March reliability, or is the glass half empty or half full?

March reliabilities were published last week, and unortunately this time the numbers are not good for PIC: 86% reliability. It is our worst result since last June and the first time we don't reach the target for Tier-1s since then. Anyhow, we can still try and get a positive view out of it: how much those events that seem "external" to us can affect our site reliability.
The March unreliabilty came mainly from three events: First, the unexpected power cut that affected the whole building in the afternoon of March 13 (don't know the last report about it, but they were talking about somebody pressing the red button without noticing it). Second, there was an outage in the OPN dark fibre between Geneva and Madrid on the 25th that lasted for almost three hours.

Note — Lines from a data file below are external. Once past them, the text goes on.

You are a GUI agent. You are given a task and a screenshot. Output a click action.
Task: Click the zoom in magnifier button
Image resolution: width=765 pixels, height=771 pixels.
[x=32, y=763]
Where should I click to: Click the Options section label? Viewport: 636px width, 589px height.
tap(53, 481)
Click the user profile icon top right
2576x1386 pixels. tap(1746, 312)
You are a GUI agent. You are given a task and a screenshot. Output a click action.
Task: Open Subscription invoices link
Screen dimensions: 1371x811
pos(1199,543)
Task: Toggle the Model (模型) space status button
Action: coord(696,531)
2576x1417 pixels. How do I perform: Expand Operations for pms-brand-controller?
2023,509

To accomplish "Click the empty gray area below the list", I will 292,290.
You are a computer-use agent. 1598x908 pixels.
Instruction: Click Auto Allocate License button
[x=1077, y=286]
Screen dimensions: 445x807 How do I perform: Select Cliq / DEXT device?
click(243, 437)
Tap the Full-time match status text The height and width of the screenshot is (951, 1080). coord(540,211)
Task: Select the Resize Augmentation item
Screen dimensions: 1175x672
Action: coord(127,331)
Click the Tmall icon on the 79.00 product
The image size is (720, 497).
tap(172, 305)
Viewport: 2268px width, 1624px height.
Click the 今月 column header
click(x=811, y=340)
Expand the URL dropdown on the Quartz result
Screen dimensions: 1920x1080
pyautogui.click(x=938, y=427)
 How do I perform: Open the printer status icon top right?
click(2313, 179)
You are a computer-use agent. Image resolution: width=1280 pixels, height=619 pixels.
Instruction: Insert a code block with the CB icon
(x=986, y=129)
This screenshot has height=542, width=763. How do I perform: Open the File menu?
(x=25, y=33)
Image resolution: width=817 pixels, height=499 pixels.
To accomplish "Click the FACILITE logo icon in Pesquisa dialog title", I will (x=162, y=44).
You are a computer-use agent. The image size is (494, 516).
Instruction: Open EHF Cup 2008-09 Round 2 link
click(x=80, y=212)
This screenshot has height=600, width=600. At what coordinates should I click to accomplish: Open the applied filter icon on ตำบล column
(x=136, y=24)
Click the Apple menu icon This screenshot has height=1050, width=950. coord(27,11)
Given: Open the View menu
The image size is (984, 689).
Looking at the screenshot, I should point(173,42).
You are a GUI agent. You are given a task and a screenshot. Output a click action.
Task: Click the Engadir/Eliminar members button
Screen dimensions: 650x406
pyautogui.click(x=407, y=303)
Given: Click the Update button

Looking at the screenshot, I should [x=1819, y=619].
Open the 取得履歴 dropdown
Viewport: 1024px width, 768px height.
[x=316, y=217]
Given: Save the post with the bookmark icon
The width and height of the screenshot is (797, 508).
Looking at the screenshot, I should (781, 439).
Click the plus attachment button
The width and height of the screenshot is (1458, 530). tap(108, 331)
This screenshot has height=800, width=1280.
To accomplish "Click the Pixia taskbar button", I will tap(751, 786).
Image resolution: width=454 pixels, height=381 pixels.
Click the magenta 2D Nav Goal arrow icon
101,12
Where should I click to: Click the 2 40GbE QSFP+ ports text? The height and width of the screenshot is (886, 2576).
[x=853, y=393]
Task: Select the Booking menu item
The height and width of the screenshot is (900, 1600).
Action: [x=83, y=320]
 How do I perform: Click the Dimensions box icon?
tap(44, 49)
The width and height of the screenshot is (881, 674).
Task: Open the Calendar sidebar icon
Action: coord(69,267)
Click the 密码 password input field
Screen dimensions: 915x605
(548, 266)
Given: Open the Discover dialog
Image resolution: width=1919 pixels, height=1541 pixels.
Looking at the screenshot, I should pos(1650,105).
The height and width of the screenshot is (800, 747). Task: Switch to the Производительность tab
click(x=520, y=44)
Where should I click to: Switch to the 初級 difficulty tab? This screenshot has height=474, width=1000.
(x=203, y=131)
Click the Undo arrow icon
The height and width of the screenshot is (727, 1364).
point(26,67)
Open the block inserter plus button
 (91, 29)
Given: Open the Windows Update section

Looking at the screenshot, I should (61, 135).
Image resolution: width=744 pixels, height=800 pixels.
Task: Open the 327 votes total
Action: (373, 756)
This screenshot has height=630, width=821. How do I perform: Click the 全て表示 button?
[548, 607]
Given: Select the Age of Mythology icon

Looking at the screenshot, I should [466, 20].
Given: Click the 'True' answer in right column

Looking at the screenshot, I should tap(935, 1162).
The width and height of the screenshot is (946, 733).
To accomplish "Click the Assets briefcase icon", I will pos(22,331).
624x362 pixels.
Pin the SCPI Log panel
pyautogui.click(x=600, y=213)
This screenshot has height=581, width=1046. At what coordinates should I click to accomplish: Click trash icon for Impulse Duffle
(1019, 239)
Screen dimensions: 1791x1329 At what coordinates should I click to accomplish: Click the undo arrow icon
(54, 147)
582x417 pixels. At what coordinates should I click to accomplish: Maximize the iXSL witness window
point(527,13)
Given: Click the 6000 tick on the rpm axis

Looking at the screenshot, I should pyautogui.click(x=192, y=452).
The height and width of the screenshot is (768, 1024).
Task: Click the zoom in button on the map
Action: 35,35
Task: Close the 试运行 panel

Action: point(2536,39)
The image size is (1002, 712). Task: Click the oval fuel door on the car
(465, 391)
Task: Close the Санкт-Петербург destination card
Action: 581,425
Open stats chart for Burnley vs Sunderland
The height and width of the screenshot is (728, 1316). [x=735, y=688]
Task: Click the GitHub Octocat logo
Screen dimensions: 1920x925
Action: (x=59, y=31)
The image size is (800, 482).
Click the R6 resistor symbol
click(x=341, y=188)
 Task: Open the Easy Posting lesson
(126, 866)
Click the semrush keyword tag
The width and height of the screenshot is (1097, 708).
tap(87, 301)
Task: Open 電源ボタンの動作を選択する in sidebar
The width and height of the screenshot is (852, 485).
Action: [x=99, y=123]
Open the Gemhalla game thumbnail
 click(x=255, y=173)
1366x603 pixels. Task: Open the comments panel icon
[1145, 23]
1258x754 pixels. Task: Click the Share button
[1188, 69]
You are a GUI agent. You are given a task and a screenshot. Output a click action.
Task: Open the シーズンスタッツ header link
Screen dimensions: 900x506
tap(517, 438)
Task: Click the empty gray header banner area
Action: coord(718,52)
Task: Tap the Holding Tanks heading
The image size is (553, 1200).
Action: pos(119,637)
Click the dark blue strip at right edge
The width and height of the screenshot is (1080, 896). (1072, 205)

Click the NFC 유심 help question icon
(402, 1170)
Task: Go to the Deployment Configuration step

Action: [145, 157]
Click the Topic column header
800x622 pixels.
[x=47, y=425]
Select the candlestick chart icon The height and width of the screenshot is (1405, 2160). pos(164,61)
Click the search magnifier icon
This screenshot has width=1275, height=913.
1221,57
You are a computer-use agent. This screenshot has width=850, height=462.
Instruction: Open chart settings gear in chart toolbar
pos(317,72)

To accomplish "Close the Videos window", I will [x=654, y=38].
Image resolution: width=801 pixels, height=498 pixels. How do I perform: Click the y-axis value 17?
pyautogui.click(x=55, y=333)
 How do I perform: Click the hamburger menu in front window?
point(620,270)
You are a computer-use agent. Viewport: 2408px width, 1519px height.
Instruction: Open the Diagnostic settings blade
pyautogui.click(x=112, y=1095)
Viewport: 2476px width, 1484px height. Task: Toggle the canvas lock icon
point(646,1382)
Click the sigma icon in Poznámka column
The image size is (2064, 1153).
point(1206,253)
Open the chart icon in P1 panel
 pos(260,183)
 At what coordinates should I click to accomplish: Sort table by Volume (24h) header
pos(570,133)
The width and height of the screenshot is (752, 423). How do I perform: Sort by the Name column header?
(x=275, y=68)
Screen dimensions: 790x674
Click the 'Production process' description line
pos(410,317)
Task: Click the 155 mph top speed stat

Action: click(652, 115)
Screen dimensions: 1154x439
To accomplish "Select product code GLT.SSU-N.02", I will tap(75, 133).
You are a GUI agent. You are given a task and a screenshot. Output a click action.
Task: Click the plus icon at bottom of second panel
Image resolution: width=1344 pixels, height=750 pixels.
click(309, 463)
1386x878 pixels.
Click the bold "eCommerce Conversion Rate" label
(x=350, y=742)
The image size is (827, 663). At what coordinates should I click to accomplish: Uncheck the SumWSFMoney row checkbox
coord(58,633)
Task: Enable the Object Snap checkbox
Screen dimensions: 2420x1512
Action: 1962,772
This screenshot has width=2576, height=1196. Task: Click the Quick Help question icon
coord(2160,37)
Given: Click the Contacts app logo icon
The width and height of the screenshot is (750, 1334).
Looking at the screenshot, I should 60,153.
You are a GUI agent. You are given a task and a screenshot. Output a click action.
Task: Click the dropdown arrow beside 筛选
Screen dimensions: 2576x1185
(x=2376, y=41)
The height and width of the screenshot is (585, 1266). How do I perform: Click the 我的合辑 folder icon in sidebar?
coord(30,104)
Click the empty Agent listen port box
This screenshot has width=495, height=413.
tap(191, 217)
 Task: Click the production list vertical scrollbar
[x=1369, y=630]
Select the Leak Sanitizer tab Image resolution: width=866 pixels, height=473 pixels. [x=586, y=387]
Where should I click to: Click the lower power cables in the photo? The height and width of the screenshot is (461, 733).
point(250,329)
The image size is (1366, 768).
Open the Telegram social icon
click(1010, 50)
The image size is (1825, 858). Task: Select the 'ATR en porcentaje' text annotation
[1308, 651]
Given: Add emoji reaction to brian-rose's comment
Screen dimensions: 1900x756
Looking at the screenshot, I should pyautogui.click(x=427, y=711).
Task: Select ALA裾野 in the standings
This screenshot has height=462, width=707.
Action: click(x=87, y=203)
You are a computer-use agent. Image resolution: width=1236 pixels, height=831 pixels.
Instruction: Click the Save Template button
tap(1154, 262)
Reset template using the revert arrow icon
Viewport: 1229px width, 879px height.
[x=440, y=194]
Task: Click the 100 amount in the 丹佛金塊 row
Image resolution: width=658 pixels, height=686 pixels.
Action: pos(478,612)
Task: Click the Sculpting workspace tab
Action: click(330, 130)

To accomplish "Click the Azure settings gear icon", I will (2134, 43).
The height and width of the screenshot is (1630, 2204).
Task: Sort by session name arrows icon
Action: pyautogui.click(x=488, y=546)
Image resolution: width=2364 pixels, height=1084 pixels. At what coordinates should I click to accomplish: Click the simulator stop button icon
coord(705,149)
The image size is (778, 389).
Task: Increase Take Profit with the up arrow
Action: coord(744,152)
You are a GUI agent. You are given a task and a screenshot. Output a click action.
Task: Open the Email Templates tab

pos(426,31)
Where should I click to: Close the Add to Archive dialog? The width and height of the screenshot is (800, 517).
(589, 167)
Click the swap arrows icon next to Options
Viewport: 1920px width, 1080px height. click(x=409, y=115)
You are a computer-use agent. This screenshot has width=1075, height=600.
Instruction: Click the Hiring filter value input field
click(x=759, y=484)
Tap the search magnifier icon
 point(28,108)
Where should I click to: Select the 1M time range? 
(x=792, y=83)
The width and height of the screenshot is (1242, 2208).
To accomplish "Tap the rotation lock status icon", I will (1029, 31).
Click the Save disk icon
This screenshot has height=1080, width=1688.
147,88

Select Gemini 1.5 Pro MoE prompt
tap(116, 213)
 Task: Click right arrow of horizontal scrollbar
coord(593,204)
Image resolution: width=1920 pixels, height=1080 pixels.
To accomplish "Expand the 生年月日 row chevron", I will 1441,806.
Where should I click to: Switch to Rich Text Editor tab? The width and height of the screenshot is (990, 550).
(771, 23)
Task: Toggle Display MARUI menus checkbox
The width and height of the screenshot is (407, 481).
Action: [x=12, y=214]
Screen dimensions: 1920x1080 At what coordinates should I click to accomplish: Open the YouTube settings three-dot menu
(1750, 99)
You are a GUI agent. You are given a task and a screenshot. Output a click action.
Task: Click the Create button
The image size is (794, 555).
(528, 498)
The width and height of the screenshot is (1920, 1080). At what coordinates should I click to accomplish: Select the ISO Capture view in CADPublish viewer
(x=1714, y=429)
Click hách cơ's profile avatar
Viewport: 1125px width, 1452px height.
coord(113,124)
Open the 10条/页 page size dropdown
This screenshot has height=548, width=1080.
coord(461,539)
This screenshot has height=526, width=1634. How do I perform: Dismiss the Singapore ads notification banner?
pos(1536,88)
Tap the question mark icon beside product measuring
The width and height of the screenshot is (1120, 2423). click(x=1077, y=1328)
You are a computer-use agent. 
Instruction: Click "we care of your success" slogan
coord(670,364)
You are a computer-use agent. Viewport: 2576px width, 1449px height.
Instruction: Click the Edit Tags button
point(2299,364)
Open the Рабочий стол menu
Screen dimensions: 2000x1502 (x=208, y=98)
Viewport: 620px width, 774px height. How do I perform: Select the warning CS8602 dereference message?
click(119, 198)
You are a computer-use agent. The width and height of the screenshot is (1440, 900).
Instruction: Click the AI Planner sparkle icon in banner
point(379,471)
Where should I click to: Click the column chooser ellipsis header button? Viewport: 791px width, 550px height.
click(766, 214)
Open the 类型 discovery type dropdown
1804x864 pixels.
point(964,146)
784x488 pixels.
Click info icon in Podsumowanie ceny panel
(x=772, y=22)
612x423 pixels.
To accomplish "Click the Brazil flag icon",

The last source of SAM unreliability was of a slightly different nature: the OPS VO disk pools filled up due to massive DTEAM test transfers. So, this last one was under our domain, but actually it did not affect the LHC experiments service, only the monitoring. Anyhow, we have to take and understand SAM for the good and for the bad.
Last month we also had our yearly electrical shutdown during the Easter week. The impact of that scheduled downtime appears in the availability figure, which decreases 12 percentage points down to 74%.
So, it was a tough month in terms of management metrics to be reported (we will see these low points in graphs and tables many times in the following months, that's life). Anyhow, the scheduled intervention went well, and the LHC experiments were not that much affected, so I really believe that our customers are still satisfied. Let's keep them like this.